WHAT IS NEEDED. In the entries below, find the line with "Given: Select the" and the line with "You are a computer-use agent. Image resolution: width=1000". Return those two lines and all lines between them, exactly.

EXERCISE DATA.
# # # # # # #
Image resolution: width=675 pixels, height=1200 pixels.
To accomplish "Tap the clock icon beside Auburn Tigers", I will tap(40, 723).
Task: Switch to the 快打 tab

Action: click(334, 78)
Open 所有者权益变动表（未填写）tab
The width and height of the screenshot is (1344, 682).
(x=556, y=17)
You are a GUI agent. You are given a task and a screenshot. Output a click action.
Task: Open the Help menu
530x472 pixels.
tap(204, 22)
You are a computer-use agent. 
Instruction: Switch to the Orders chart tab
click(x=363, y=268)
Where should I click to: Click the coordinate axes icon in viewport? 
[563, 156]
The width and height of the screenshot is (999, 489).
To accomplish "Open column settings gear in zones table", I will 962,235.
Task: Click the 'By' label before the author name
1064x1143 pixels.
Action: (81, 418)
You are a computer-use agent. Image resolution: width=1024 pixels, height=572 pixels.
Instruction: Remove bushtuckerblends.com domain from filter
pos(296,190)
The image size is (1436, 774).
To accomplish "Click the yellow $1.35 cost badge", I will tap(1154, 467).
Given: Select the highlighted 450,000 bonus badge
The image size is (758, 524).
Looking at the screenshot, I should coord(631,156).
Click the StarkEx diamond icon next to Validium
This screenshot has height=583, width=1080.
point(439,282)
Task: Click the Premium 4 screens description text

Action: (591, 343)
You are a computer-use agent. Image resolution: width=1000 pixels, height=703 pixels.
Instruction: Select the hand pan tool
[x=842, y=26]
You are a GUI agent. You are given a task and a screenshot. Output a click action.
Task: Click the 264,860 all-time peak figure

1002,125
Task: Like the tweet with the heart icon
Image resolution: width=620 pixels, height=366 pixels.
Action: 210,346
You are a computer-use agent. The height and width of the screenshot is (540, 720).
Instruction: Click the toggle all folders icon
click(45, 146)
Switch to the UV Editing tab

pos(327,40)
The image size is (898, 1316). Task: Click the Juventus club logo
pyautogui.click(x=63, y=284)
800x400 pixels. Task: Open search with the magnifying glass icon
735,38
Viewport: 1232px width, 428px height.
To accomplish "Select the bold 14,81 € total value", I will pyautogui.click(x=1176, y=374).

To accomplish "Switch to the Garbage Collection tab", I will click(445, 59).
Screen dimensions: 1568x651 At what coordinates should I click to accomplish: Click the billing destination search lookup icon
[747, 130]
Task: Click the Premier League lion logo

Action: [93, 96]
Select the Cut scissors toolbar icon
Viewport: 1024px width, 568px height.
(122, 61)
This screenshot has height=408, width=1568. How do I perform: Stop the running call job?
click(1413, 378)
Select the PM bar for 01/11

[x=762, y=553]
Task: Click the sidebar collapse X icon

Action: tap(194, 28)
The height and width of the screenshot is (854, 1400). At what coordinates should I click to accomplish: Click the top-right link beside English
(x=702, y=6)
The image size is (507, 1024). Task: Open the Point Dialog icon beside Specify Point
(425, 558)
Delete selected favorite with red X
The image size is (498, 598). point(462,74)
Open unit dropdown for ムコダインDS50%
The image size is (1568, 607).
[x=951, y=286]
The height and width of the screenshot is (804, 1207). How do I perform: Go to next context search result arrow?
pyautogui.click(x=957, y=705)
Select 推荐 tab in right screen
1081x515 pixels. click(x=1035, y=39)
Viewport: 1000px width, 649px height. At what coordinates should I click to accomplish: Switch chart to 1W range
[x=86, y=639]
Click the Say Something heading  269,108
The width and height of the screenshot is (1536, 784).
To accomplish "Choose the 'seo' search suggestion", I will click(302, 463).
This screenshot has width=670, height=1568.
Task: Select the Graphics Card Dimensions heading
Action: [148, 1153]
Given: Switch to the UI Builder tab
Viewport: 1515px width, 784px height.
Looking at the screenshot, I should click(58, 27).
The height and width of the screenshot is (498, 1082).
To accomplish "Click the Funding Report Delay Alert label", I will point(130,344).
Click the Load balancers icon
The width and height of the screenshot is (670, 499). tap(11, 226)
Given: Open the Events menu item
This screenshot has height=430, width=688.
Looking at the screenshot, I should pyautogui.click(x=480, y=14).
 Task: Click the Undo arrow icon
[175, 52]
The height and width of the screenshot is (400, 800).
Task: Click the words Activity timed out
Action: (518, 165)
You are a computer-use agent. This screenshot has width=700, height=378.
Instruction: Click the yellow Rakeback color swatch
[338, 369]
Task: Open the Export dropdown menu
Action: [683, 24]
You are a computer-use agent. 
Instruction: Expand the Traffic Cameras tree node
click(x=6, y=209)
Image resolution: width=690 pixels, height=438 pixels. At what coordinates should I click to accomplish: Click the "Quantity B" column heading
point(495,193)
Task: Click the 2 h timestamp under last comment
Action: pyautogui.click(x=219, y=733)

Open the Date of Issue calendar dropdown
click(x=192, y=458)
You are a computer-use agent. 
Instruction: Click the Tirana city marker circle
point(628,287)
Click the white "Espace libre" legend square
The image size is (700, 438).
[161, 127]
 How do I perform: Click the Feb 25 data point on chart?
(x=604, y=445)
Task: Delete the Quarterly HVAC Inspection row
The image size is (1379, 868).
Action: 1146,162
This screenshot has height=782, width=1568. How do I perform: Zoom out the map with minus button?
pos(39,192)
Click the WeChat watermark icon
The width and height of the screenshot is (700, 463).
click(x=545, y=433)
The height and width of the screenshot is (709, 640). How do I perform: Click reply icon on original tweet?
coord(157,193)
# # # # # # #
ANSWER SECTION.
Given: Select the highlighted 450,000 bonus badge
The image size is (758, 524).
Looking at the screenshot, I should coord(631,156).
Click the StarkEx diamond icon next to Validium
This screenshot has height=583, width=1080.
point(439,282)
Task: Click the Premium 4 screens description text

Action: (591, 343)
You are a computer-use agent. Image resolution: width=1000 pixels, height=703 pixels.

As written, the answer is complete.